- Source records -
== Segment start ==
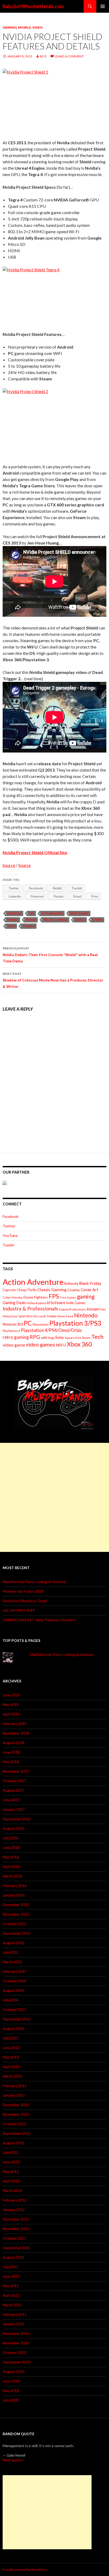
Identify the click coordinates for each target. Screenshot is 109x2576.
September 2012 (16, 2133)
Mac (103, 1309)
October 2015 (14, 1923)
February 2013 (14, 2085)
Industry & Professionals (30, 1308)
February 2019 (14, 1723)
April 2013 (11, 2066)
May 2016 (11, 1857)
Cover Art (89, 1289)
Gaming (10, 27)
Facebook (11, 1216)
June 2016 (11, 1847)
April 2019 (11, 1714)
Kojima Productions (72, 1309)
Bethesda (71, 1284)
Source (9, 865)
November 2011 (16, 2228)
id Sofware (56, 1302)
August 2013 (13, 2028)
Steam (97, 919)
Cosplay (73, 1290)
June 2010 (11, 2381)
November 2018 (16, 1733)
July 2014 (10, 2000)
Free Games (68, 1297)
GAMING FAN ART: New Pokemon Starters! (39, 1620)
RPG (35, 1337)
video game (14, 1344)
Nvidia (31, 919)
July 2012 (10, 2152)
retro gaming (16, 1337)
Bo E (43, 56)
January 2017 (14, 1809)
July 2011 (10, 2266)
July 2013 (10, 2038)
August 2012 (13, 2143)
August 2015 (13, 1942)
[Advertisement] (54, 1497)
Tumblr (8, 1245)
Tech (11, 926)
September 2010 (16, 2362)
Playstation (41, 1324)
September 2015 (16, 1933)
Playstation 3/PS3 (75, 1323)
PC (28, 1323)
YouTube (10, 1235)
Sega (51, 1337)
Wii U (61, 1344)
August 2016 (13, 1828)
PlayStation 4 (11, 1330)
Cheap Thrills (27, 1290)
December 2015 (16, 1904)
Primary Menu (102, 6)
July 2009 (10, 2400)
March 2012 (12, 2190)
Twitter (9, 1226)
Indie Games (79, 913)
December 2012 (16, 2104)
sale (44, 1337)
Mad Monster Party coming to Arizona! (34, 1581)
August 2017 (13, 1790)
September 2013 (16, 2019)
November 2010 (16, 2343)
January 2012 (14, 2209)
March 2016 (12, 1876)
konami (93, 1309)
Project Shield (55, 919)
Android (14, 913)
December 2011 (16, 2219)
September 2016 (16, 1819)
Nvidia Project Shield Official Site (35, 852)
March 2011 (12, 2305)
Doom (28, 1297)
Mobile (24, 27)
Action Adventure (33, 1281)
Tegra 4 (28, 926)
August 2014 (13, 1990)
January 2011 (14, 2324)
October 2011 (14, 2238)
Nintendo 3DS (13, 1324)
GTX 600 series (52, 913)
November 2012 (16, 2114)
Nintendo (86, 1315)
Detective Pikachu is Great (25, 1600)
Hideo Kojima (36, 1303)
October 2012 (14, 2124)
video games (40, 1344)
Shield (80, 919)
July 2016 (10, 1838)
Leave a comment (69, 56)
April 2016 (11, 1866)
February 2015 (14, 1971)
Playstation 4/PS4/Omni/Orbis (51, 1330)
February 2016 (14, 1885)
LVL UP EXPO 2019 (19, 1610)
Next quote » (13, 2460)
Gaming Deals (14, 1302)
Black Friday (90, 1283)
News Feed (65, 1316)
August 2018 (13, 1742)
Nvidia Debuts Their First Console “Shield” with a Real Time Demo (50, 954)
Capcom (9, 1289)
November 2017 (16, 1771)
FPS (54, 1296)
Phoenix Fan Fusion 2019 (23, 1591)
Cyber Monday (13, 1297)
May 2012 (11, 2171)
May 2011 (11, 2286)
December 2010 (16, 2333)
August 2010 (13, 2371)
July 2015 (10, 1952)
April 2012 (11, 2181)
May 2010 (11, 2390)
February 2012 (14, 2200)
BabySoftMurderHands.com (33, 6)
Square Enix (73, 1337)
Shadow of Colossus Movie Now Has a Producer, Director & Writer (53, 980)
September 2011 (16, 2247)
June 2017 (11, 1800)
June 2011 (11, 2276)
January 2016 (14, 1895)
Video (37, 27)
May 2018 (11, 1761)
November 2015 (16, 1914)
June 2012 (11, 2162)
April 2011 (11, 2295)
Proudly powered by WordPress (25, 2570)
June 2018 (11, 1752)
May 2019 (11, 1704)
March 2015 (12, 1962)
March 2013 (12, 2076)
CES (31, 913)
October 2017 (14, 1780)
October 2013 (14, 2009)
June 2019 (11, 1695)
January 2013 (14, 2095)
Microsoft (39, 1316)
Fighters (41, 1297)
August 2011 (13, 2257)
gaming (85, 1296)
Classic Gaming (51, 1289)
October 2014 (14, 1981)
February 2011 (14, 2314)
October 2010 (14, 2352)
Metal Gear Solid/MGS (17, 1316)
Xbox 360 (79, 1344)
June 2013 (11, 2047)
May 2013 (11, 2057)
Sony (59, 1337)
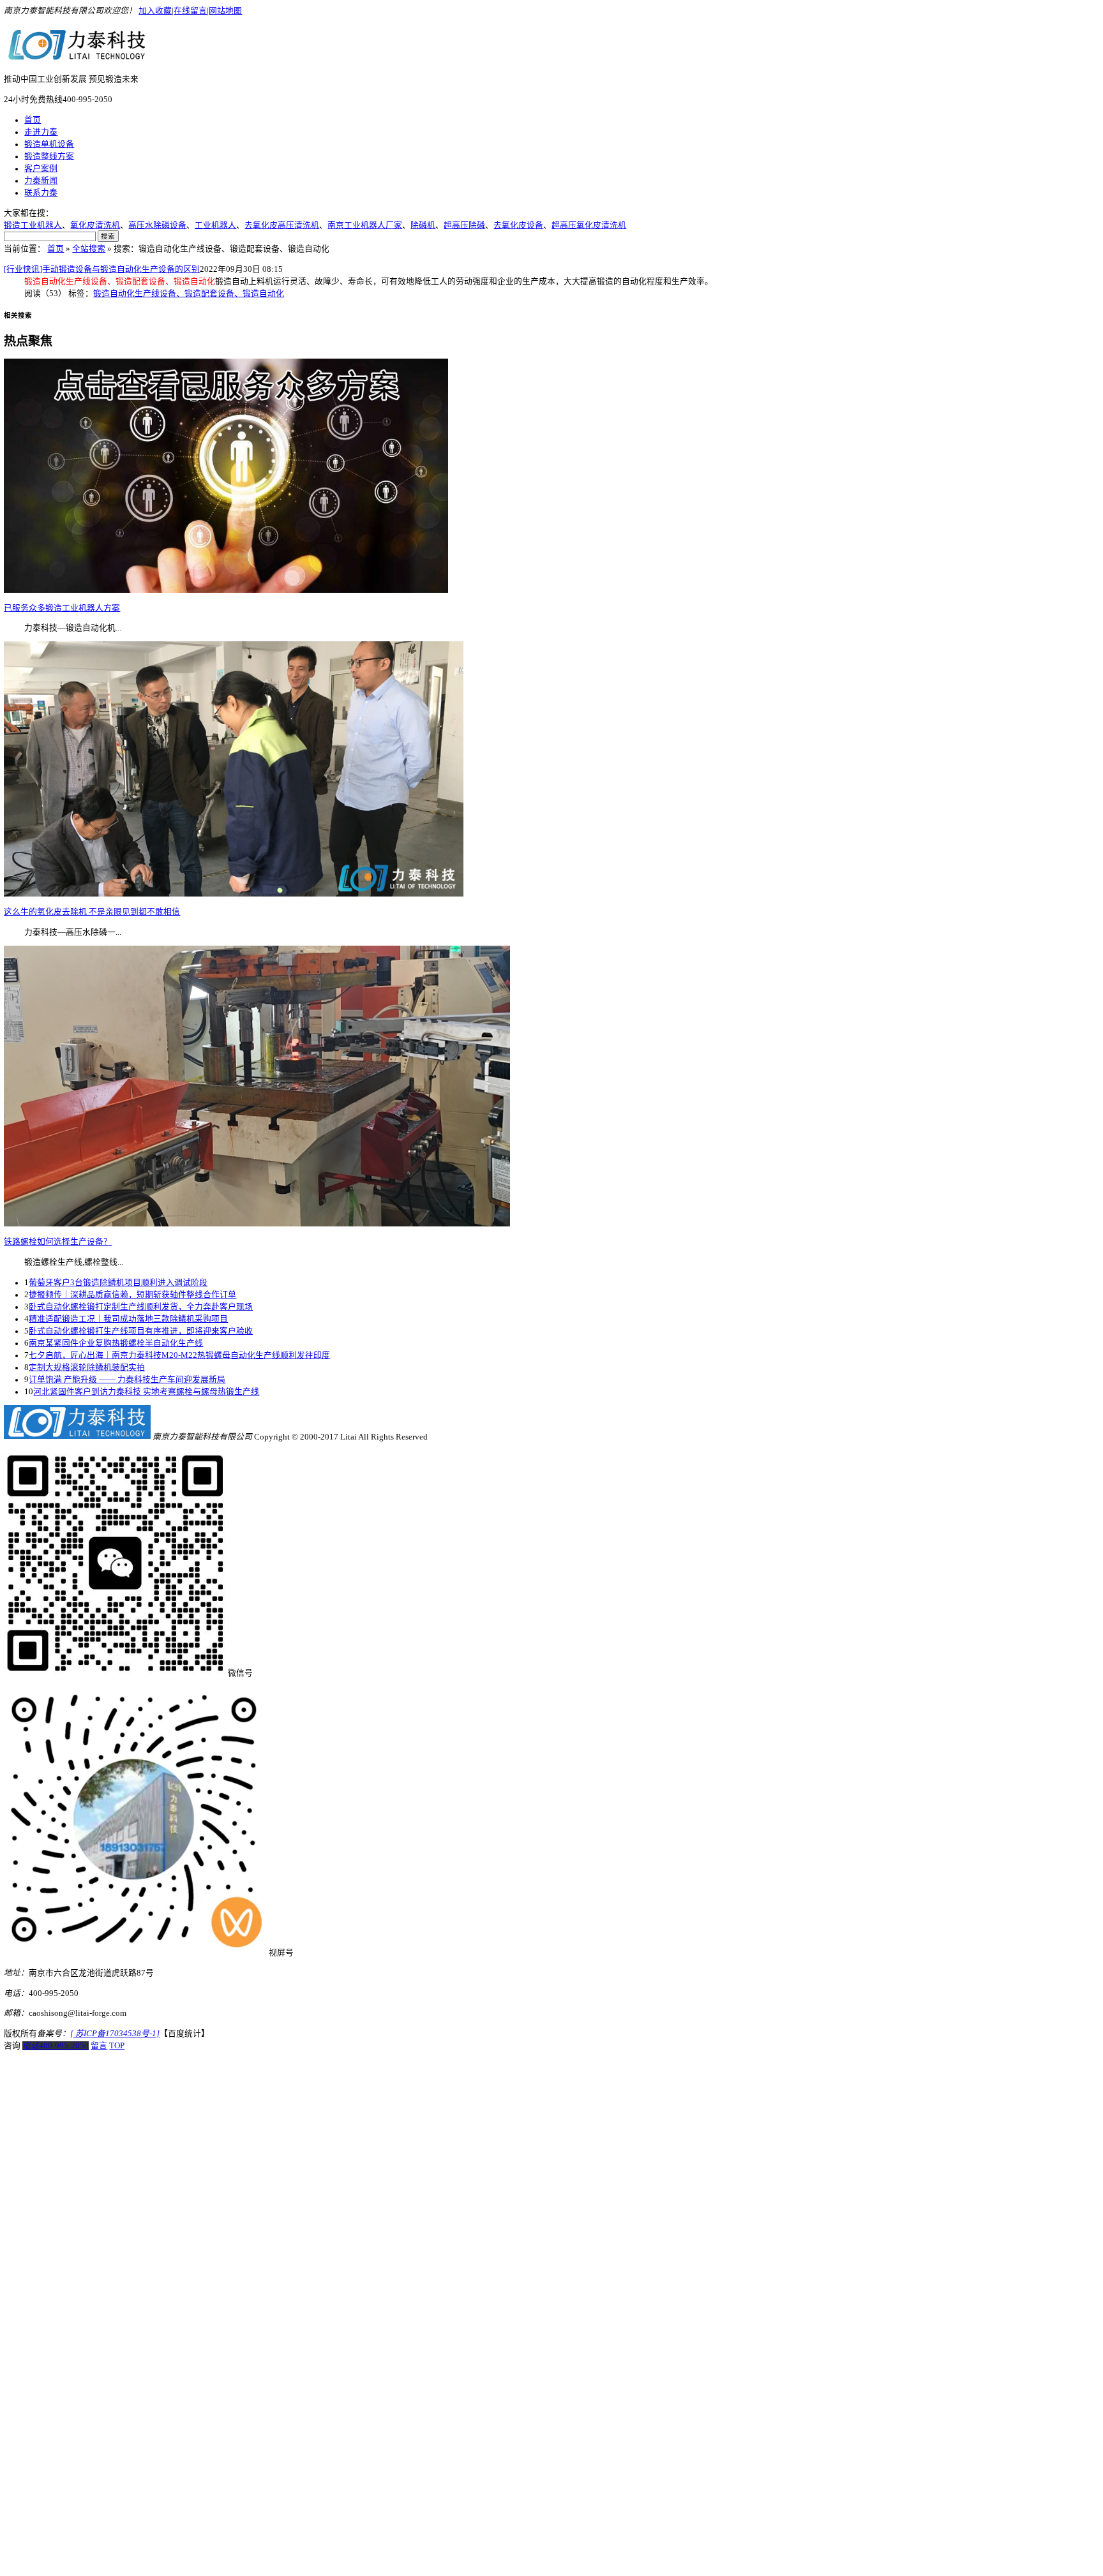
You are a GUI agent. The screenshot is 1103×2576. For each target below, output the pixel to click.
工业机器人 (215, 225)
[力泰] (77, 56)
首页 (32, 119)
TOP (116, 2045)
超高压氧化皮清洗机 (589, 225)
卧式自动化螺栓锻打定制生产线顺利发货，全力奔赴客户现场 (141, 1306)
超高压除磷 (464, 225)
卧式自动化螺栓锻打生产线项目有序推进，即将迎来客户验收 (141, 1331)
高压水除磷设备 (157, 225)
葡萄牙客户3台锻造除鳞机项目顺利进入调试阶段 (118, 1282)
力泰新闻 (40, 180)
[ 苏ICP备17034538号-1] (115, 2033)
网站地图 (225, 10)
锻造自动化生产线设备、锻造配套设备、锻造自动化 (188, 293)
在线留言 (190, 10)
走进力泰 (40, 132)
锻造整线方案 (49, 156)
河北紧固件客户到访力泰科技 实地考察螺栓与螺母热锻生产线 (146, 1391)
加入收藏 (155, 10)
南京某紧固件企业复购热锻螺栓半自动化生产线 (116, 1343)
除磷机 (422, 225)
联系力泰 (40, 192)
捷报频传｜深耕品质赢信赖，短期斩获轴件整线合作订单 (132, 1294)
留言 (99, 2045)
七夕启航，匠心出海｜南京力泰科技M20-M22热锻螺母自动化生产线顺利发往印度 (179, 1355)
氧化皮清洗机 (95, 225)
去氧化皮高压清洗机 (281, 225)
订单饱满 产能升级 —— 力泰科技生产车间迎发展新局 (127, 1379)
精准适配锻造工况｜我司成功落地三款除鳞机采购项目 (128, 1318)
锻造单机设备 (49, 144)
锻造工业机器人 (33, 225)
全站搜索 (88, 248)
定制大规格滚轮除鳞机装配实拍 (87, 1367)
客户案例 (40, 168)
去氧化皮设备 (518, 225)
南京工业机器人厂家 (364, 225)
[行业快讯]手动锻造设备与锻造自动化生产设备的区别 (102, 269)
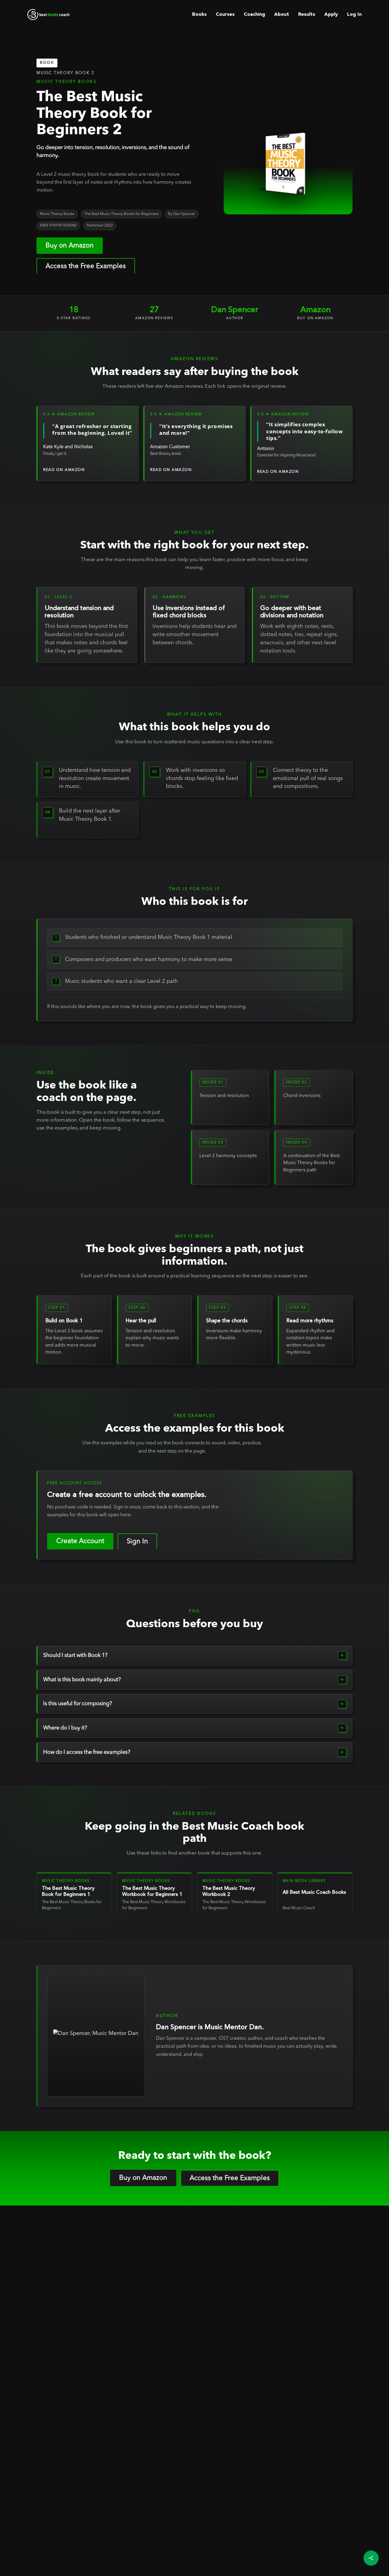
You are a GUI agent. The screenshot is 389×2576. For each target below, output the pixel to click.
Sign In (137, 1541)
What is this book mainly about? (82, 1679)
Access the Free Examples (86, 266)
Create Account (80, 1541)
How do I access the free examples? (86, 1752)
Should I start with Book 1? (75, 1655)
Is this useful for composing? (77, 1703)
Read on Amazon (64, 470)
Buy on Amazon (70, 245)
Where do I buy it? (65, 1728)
== Segment end ==
- Brief -
Would you please repeat all the data word for word, but without the pictures?

- Written solution -
Identify the click coordinates for each target. Screenshot is 109x2576.
September 2012 (16, 2133)
Mac (103, 1309)
October 2015 (14, 1923)
February 2013 (14, 2085)
Industry & Professionals (30, 1308)
February 2019 (14, 1723)
April 2013 (11, 2066)
May 2016 (11, 1857)
Cover Art (89, 1289)
Gaming (10, 27)
Facebook (11, 1216)
June 2016 (11, 1847)
April 2019 (11, 1714)
Kojima Productions (72, 1309)
Bethesda (71, 1284)
Source (9, 865)
November 2011 (16, 2228)
id Sofware (56, 1302)
August 2013 (13, 2028)
Steam (97, 919)
Cosplay (73, 1290)
June 2010 (11, 2381)
November 2018 (16, 1733)
July 2014 (10, 2000)
Free Games (68, 1297)
GAMING FAN ART: New Pokemon Starters! (39, 1620)
RPG (35, 1337)
video game (14, 1344)
Nvidia (31, 919)
July 2012 (10, 2152)
retro gaming (16, 1337)
Bo E (43, 56)
January 2017 (14, 1809)
July 2011 (10, 2266)
July 2013 (10, 2038)
August 2012 (13, 2143)
August 2015 (13, 1942)
[Advertisement] (54, 1497)
Tumblr (8, 1245)
Tech (11, 926)
September 2010 (16, 2362)
Playstation (41, 1324)
September 2015 (16, 1933)
Playstation 3/PS3 (75, 1323)
PC (28, 1323)
YouTube (10, 1235)
Sega (51, 1337)
Wii U (61, 1344)
August 2016 (13, 1828)
PlayStation 4 (11, 1330)
Cheap Thrills (27, 1290)
December 2015 (16, 1904)
Primary Menu (102, 6)
July 2009 (10, 2400)
March 2012 (12, 2190)
Twitter (9, 1226)
Indie Games (79, 913)
December 2012 (16, 2104)
sale (44, 1337)
Mad Monster Party coming to Arizona! (34, 1581)
August 2017 (13, 1790)
September 2013 (16, 2019)
November 2010 (16, 2343)
January 2012 (14, 2209)
March 2016 (12, 1876)
konami (93, 1309)
Project Shield (55, 919)
Android (14, 913)
December 2011 (16, 2219)
September 2016 (16, 1819)
Nvidia Project Shield Official Site (35, 852)
March 2011 (12, 2305)
Doom (28, 1297)
Mobile (24, 27)
Action Adventure (33, 1281)
Tegra 4 (28, 926)
August 2014 (13, 1990)
January 2011 (14, 2324)
October 2011 (14, 2238)
Nintendo 3DS (13, 1324)
GTX 600 series (52, 913)
November 2012 (16, 2114)
Nintendo (86, 1315)
Detective Pikachu is Great (25, 1600)
Hideo Kojima (36, 1303)
October 2012 (14, 2124)
video games (40, 1344)
Shield (80, 919)
July 2016 (10, 1838)
Leave a comment (69, 56)
April 2016 (11, 1866)
February 2015 (14, 1971)
Playstation 4/PS4/Omni/Orbis (51, 1330)
February 2016 (14, 1885)
LVL UP EXPO 2019 (19, 1610)
Next quote » (13, 2460)
Gaming Deals (14, 1302)
Black Friday (90, 1283)
News Feed (65, 1316)
August 2018 (13, 1742)
Nvidia Debuts Their First Console “Shield” with a Real Time Demo (50, 954)
Capcom (9, 1289)
November 2017 (16, 1771)
FPS (54, 1296)
Phoenix Fan Fusion 2019 (23, 1591)
Cyber Monday (13, 1297)
May 2012 (11, 2171)
May 2011 (11, 2286)
December 2010 (16, 2333)
August 2010 (13, 2371)
July 2015 (10, 1952)
April 2012 (11, 2181)
May 2010 (11, 2390)
February 2012 (14, 2200)
BabySoftMurderHands.com (33, 6)
Square Enix (73, 1337)
Shadow of Colossus Movie Now Has a Producer, Director & Writer (53, 980)
September 2011 (16, 2247)
June 2017 (11, 1800)
June 2011 (11, 2276)
January 2016 (14, 1895)
Video (37, 27)
May 2018 (11, 1761)
November 2015 (16, 1914)
June 2012 (11, 2162)
April 2011 (11, 2295)
Proudly powered by WordPress (25, 2570)
June 2018 (11, 1752)
May 2019 (11, 1704)
March 2015 (12, 1962)
March 2013 (12, 2076)
CES (31, 913)
October 2017 (14, 1780)
October 2013 (14, 2009)
June 2019 (11, 1695)
January 2013 (14, 2095)
Microsoft (39, 1316)
Fighters (41, 1297)
August 2011 (13, 2257)
gaming (85, 1296)
Classic Gaming (51, 1289)
October 2014 (14, 1981)
February 2011 (14, 2314)
October 2010 (14, 2352)
Metal Gear Solid/MGS (17, 1316)
Xbox 360 (79, 1344)
June 2013 (11, 2047)
May 2013 (11, 2057)
Sony (59, 1337)
You are a GUI agent. The screenshot is 1103×2576. For each target below, output the pixel to click.
工业机器人 (215, 225)
[力泰] (77, 56)
首页 (32, 119)
TOP (116, 2045)
超高压氧化皮清洗机 (589, 225)
卧式自动化螺栓锻打定制生产线顺利发货，全力奔赴客户现场 (141, 1306)
超高压除磷 (464, 225)
卧式自动化螺栓锻打生产线项目有序推进，即将迎来客户验收 (141, 1331)
高压水除磷设备 (157, 225)
葡萄牙客户3台锻造除鳞机项目顺利进入调试阶段 (118, 1282)
力泰新闻 (40, 180)
[ 苏ICP备17034538号-1] (115, 2033)
网站地图 (225, 10)
锻造自动化生产线设备、锻造配套设备、锻造自动化 (188, 293)
在线留言 (190, 10)
走进力泰 (40, 132)
锻造整线方案 (49, 156)
河北紧固件客户到访力泰科技 实地考察螺栓与螺母热锻生产线 (146, 1391)
加入收藏 (155, 10)
南京某紧固件企业复购热锻螺栓半自动化生产线 (116, 1343)
除磷机 (422, 225)
联系力泰 (40, 192)
捷报频传｜深耕品质赢信赖，短期斩获轴件整线合作订单 (132, 1294)
留言 (99, 2045)
七夕启航，匠心出海｜南京力泰科技M20-M22热锻螺母自动化生产线顺利发往印度 (179, 1355)
氧化皮清洗机 (95, 225)
去氧化皮高压清洗机 (281, 225)
订单饱满 产能升级 —— 力泰科技生产车间迎发展新局 (127, 1379)
精准适配锻造工况｜我司成功落地三款除鳞机采购项目 (128, 1318)
锻造单机设备 (49, 144)
锻造工业机器人 (33, 225)
全站搜索 (88, 248)
定制大规格滚轮除鳞机装配实拍 (87, 1367)
客户案例 (40, 168)
去氧化皮设备 (518, 225)
南京工业机器人厂家 (364, 225)
[行业快讯]手动锻造设备与锻造自动化生产设备的区别 (102, 269)
You are a GUI agent. The screenshot is 389×2576. For each target below, output the pixel to click.
Sign In (137, 1541)
What is this book mainly about? (82, 1679)
Access the Free Examples (86, 266)
Create Account (80, 1541)
How do I access the free examples? (86, 1752)
Should I start with Book 1? (75, 1655)
Is this useful for composing? (77, 1703)
Read on Amazon (64, 470)
Buy on Amazon (70, 245)
Where do I buy it? (65, 1728)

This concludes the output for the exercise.